The Rise of One of the First Video Game Workers Unions

This story is adapted from Work Won’t Love You Back: How Devotion to Our Jobs Keeps Us Exploited, Exhausted, and Alone, by Sarah Jaffe. The book traces the evolution of the “labor of love” myth—the idea that certain work should be done out of passion instead of pay. Whether it’s working for mere exposure and experience, or enduring poor treatment in the name of workplace “family,” more and more workers are being pushed to make sacrifices for the privilege of being able to do what they love. And across a variety of industries, including the one described below, those workers are organizing to change those conditions.Video game programmers learn to celebrate “crunch” from the get-go. Like many of his peers, Kevin Agwaze went to a specialized school that taught coding for games, rather than a traditional university. Such schools normalize a brutal workweek, treating high dropout rates as a badge of honor, and instilling the idea that the games industry is a shark tank where only the strong survive. While in his native Germany, he noted, “Uni is free,” the program he attended, a two-year course, costs around €25,000 (about US $29,000). Such programs can cost even more in the United States, where a specialized education might run $100,000.

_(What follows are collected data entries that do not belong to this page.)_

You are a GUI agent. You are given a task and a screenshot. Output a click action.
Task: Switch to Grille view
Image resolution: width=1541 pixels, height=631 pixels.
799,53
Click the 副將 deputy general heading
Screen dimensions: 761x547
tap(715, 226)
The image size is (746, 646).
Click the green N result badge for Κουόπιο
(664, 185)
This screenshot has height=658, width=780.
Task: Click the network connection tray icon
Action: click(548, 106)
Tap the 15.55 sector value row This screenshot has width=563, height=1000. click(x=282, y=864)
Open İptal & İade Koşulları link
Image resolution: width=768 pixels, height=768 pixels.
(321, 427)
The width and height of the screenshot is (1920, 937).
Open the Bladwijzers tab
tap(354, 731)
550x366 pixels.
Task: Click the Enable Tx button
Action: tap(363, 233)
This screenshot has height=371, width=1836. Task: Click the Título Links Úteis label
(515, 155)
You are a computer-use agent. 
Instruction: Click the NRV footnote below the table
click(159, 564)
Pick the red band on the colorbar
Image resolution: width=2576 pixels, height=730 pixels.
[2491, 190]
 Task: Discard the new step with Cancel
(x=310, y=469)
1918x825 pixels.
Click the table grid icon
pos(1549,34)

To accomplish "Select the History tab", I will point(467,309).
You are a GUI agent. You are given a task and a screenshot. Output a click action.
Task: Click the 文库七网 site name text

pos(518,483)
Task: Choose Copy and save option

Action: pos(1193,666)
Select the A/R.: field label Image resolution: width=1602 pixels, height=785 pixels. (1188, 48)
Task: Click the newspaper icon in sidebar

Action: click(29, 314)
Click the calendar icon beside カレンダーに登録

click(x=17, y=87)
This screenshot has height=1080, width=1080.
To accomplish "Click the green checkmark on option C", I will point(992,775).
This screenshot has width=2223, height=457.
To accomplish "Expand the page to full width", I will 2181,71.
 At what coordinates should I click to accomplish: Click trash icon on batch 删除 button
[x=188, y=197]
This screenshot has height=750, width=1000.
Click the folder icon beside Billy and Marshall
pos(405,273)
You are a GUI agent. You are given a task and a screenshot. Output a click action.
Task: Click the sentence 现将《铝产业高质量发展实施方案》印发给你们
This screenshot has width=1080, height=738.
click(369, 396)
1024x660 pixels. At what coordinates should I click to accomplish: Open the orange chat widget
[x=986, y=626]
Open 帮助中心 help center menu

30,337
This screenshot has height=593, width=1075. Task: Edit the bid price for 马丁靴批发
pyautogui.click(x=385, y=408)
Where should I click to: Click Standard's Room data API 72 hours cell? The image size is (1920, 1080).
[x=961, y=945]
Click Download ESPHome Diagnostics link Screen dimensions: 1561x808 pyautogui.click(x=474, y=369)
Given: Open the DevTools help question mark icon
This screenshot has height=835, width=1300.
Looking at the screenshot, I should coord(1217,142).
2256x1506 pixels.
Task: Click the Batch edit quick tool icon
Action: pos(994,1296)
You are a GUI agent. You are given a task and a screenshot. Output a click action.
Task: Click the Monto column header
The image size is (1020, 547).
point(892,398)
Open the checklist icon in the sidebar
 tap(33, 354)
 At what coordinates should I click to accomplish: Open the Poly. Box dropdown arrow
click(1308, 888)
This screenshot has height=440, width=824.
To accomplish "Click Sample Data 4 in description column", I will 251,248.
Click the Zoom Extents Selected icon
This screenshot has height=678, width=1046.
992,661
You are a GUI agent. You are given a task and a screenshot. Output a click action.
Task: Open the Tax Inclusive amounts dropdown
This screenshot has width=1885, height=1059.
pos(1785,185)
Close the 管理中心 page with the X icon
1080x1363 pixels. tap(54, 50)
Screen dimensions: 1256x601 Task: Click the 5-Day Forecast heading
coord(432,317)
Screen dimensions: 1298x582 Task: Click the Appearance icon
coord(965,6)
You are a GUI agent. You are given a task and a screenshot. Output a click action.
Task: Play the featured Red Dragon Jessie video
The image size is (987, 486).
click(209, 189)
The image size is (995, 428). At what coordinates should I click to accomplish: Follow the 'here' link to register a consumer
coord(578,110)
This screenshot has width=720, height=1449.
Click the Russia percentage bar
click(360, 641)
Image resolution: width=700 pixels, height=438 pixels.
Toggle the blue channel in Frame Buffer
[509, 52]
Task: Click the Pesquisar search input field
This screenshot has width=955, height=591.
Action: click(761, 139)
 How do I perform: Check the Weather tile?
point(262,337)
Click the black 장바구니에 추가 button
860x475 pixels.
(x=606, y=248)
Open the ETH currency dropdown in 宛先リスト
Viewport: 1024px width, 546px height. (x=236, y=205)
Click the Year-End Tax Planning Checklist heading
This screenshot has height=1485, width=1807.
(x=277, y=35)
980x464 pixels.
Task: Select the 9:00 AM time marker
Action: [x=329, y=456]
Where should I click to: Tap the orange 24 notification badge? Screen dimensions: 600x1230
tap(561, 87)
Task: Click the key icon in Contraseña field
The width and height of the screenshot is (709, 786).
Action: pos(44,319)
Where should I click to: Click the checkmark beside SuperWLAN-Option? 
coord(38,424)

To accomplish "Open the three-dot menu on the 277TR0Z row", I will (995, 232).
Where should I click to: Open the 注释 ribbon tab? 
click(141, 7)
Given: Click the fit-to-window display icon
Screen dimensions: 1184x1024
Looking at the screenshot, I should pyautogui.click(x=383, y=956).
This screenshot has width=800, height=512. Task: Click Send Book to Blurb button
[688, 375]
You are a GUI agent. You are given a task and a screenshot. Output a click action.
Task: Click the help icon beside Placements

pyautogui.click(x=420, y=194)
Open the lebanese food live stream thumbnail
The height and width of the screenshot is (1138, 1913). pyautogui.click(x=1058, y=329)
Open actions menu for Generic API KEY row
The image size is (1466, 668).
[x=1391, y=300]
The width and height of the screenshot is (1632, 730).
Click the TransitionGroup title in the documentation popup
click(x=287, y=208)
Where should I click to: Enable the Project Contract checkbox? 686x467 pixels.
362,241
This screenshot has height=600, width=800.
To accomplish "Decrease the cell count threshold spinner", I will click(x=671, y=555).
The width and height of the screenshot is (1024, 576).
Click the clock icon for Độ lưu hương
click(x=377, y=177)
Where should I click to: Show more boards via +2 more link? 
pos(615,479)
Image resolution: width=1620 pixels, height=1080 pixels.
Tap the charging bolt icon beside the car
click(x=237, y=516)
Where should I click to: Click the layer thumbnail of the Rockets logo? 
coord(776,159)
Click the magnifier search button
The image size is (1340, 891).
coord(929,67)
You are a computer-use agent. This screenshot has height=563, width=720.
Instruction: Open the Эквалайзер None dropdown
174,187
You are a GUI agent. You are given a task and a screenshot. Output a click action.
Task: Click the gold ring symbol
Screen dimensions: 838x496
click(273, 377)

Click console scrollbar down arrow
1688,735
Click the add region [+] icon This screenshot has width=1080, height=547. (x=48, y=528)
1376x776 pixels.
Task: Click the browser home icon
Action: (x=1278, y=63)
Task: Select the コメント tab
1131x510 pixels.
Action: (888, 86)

The schools, Agwaze and other programmers explained to me in a London pub, pump out “eight gazillion” games developer grads, for whom there are not necessarily enough good jobs. By the time they graduate, programmers expect to work long hours to prove themselves, and for those hours to stretch even longer when deadlines loom. To Agwaze, it seemed to be worth it to work in a field about which he was passionate. “I knew it was going to be bad for me,” he said with a lopsided grin. “I thought, ‘I am young, my body is going to be fine. I can do it for a while. I can handle bad conditions.’”
His day-to-day work schedule depends to a degree on other programmers working in offices that might be several time zones away. There’s no time clock to punch, no overtime pay; he comes in to work around 10 am, he said, and leaves most days around 7 or even 8 pm The late evenings are in part, he explained, because he’s working with developers in Montreal, who don’t arrive at work until after he’s had his lunch.The seemingly inefficient process is common across the industry, he explained. In part, that’s because so many different people work on different parts of big games that it would be impossible to have them all in one office, or even, it seems, one company. There is also the desire for what he called “acculturation” benefits—making sure that games are accessible and interesting to audiences in a variety of locations rather than being so culturally specific to one that players in a different market won’t want it. “If you have people with different backgrounds working on a game,” he said, rather than employing “the same Bay Area American people” each time, “it might just end up being a better game.”
There is also the question of costs—some of the programming is outsourced to countries like India, where the wages are lower and the working conditions less regulated. “Somebody working in India and somebody working in Sweden can have completely different working conditions,” he noted, “even though they are working at the same company on the same game and the same project, maybe even the same feature.”